4y ago  Entrepreneur

@Legends_of_Men I looked it over a little bit. I couldn't identify the intended audience or the central theme of how reading it would benefit me. That may be because I'm not the intended audience, it may make more sense to a different audience. I'm wondering how A) Readers find your site B) What readers get that is of value to keep them reading C) How you establish yourself as a credible expert and D) The added value that you get by paying $5 to get the book

Lets look at earlyretirementextreme.com/ for an example. The intended audience is people looking to retire very early. The readers find the site through links for other blogs, forums and guest posts. Also, they find him because the content is pretty unique and interesting and so people tend to share it. Some get there off the straight shock factor of him living off of $7k a year in the Bay Area and retiring in 5 years.
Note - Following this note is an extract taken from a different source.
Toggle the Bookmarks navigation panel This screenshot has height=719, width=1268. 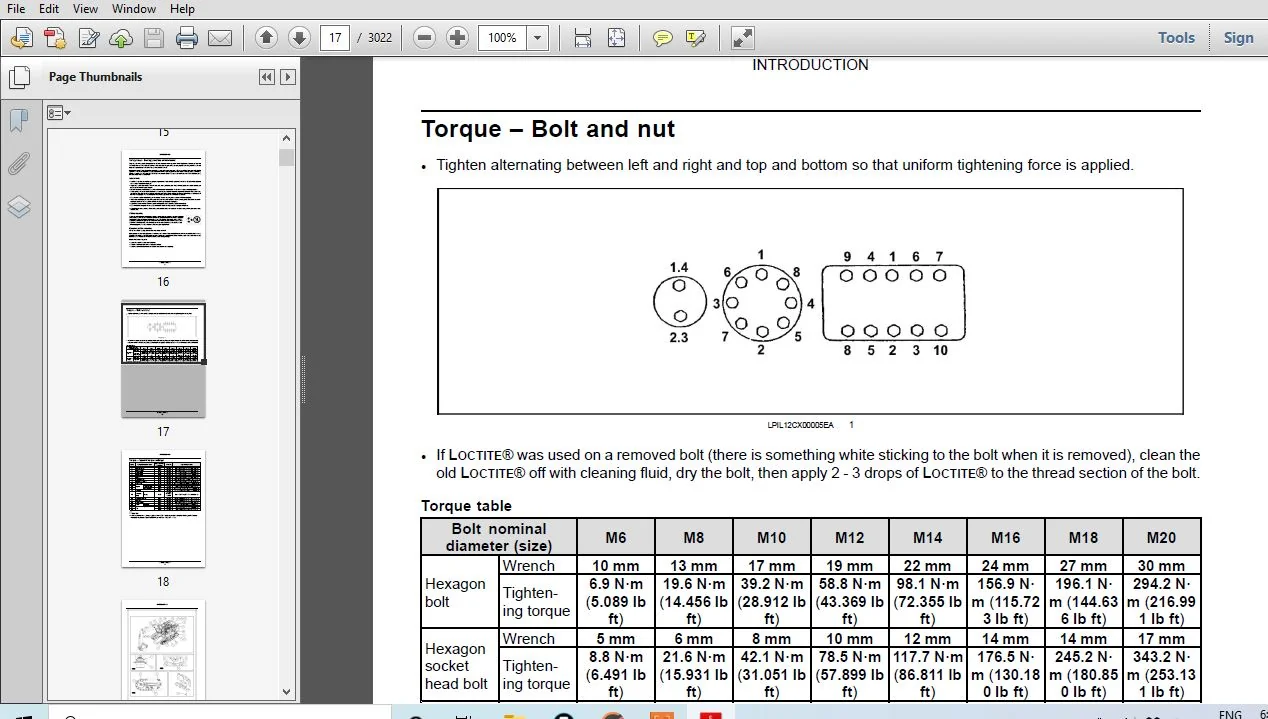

The reader value is a unique philosophy about money and on the left side is a bunch of interesting posts that have value on their own. The content and the extreme nature of his lifestyle establish him as an expert and the book presents the ideas of the blog in a more organized format that takes less time to read. In fact there's a link to read the first chapter for free making it easy to hit the buy it button at the end.

There's just a real clear funnel there where he's bringing in the right sort of people, giving them a space with free value, then using that to sell some books. I don't know what his cut is.. but 40,000 books sold times $20 each is $800k in revenue.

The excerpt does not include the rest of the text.